Unintended Consequences of Increased Out-of-Pocket Costs During Medicare Coverage Gap on Anticoagulant Discontinuation and Stroke

Advances in Therapy, 2023


This study aims to assess the risk of direct oral anticoagulant (DOAC) discontinuation among Medicare beneficiaries with non-valvular atrial fibrillation (NVAF) who reach the Medicare coverage gap stratified by low-income subsidy (LIS) status and the impact of DOAC discontinuation on rates of stroke and systemic embolism (SE) among beneficiaries with increased out-of-pocket (OOP) costs due to not receiving LIS.


In this retrospective cohort study, Medicare claims data (2015-2020) were used to identify beneficiaries with NVAF who initiated rivaroxaban or apixaban and entered the coverage gap during ≥ 1 year. DOAC discontinuation rates during the coverage gap were stratified by receipt of Medicare Part D Low-Income Subsidy (LIS), a proxy for not experiencing increased OOP costs. Among non-LIS beneficiaries, incidence rates of stroke and SE during the subsequent 12 months were compared between beneficiaries who did and did not discontinue DOAC in the coverage gap.

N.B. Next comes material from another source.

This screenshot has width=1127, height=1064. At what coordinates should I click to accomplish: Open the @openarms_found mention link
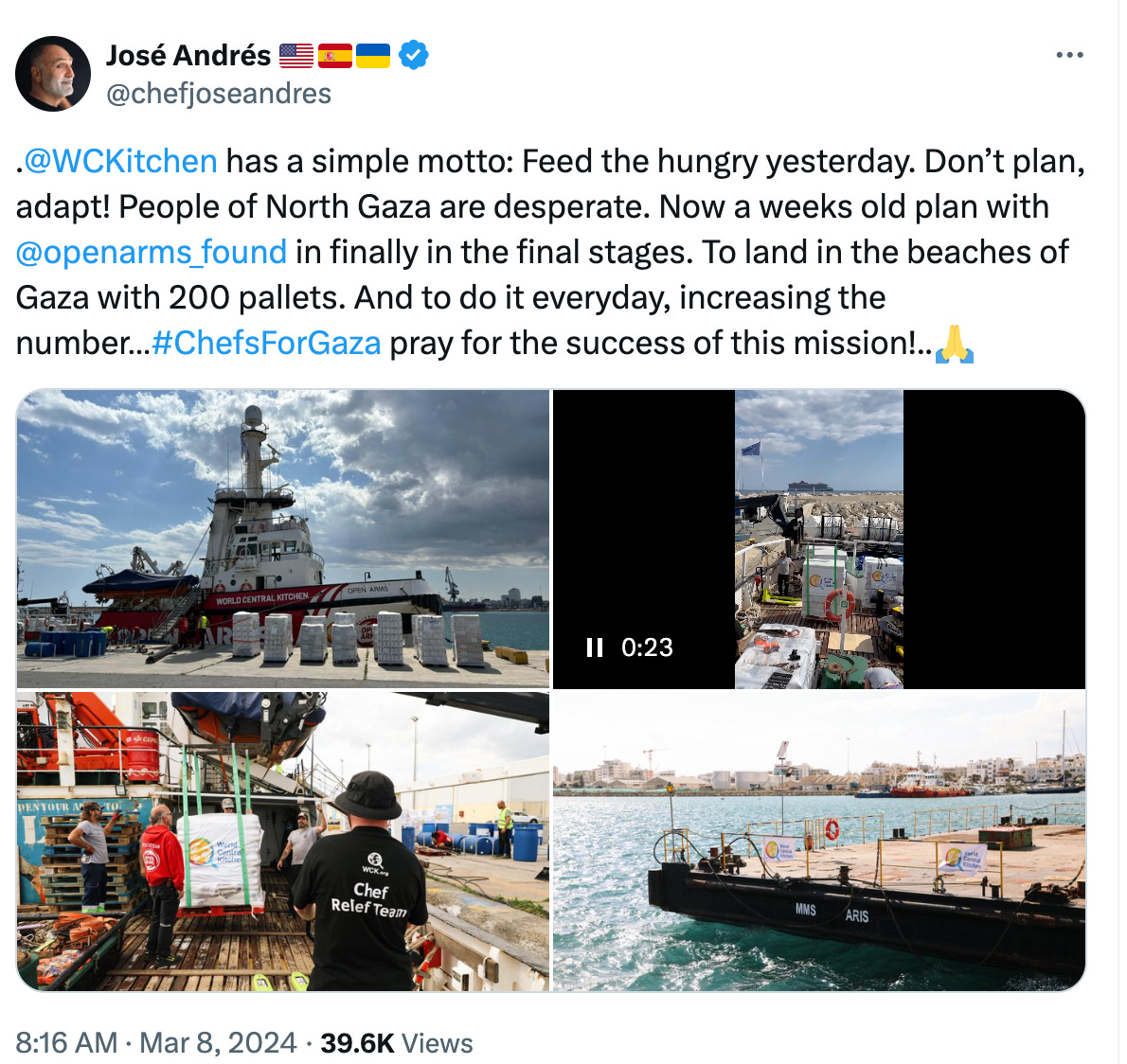[151, 252]
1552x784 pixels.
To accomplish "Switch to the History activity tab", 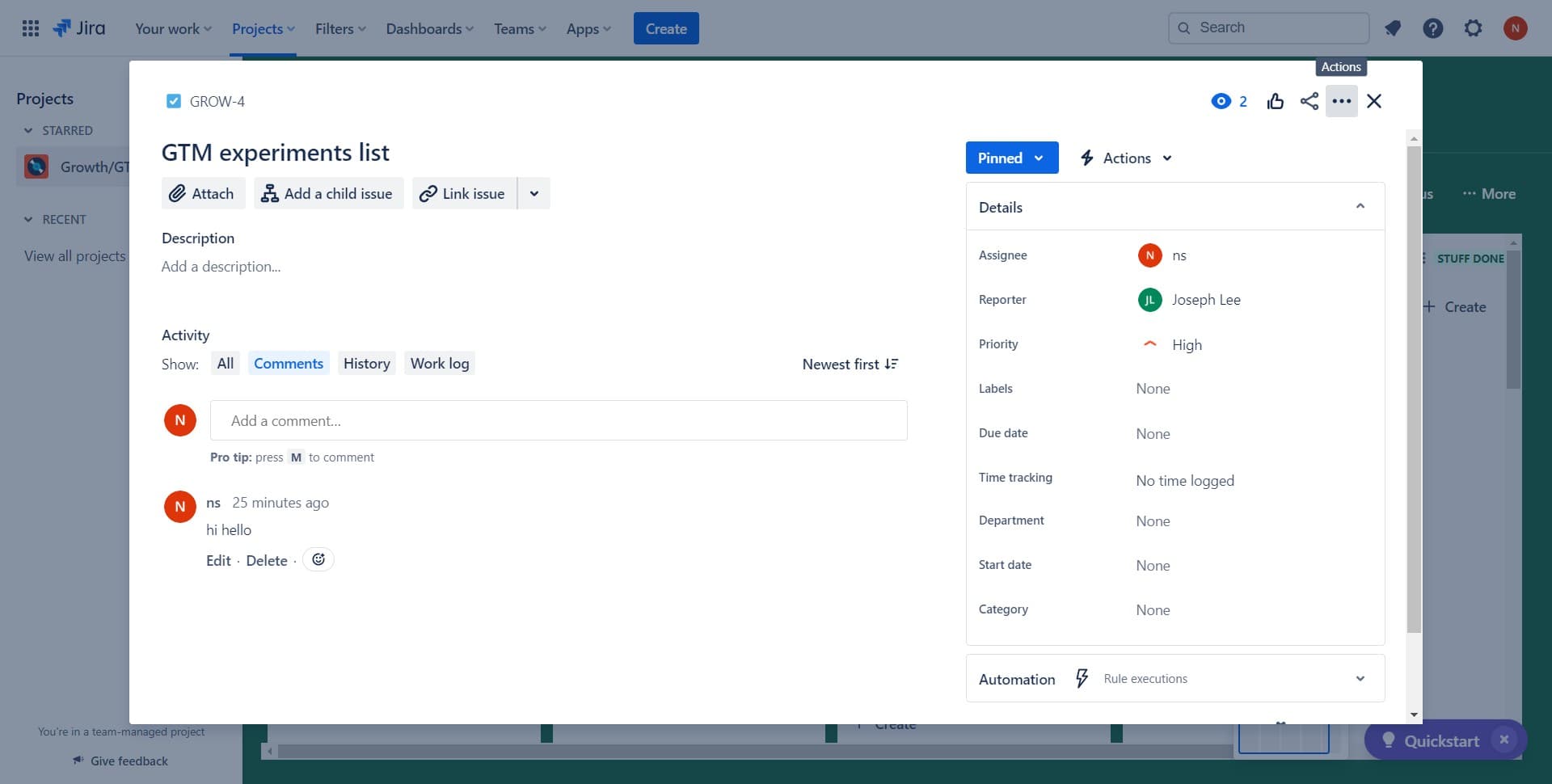I will pos(366,364).
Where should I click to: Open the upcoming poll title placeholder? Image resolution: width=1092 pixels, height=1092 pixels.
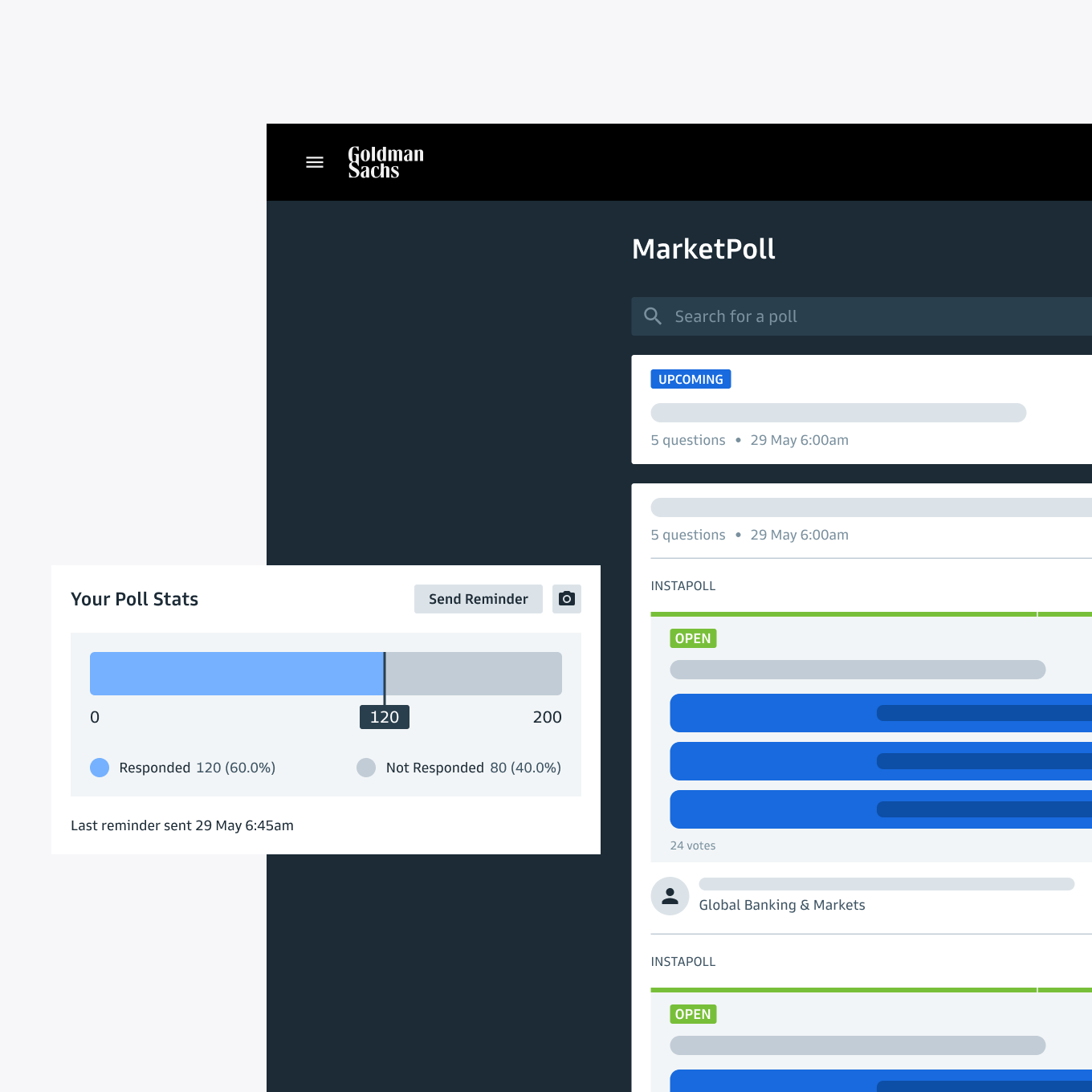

Among 303,695 beneficiaries, mean age was 77.3 years, and 28% received LIS. After adjusting for baseline differences, non-LIS beneficiaries (N = 218,838) had 78% higher risk of discontinuing DOAC during the coverage gap vs. LIS recipients (adjusted hazard ratio [aHR], 1.78; 95% CI [1.73, 1.82]). Among non-LIS beneficiaries, DOAC discontinuation during coverage gap (N = 91,397; 34%) was associated with 14% higher risk of experiencing stroke and SE during the subsequent 12 months (aHR, 1.14; 95% CI [1.08, 1.20]).


Increased OOP costs during Medicare coverage gap were associated with higher risk of DOAC discontinuation, which in turn was associated with higher risk of stroke and SE among beneficiaries with NVAF.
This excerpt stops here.